Frontend development is complex because people make it complex. In reality, the way we work, store data, retrieve data, and build things out of that data has been made up of the same pieces for decades, it's only the abstractions we use to manipulate that data into the structures we want that keeps changing.
It's possible to write things simply, and it's possible to over-think things, or over-build them. Think about ship-building. Cruise ships are MASSIVE floating cities, and when you need a floating city they are amazing wonderful feats of engineering. However if all you require is a canoe to cross a river - building a cruise ship would be overly complex and probably not meet your needs very well. People do the same mistake with websites and web applications all the time!
Make sure that you're developing solutions at the right 'scale' for the size of the problem you're solving, and it's always better to bet smaller and find out you're wrong and replace it with something a little bigger than to build it way too big and just get lost in the complexity. It's harder to take something too-big and refactor it to be slimmer than it is to extend something too-small to suit bigger needs.
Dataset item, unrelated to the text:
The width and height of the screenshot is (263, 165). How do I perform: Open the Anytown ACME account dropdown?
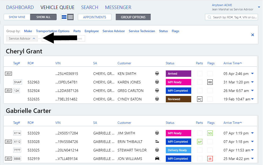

I think it's a human tendency (self preservation?) to overbuild for our current needs if the resources are available, and when the resources are digital, people get REALLY greedy because the resources are free - but your time isn't free, and that's where too-big solutions quickly start to cost. It's tempting to build entire virtual cities and spend time finessing the sewer systems and electric grid, focus on the details of city planning to build the perfect society when really your needs only require you to build one house. To succeed you have to have a vigilant grasp on project scope.